▶ Task statement
The records that appear below are to be restated word for word.

(Saved data entries)
--
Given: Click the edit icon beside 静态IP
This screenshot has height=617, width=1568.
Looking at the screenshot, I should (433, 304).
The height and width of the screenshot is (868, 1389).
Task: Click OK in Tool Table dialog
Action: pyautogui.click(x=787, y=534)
--
▶ Solution
Given: Click the edit icon beside 静态IP
This screenshot has height=617, width=1568.
Looking at the screenshot, I should (433, 304).
The height and width of the screenshot is (868, 1389).
Task: Click OK in Tool Table dialog
Action: pyautogui.click(x=787, y=534)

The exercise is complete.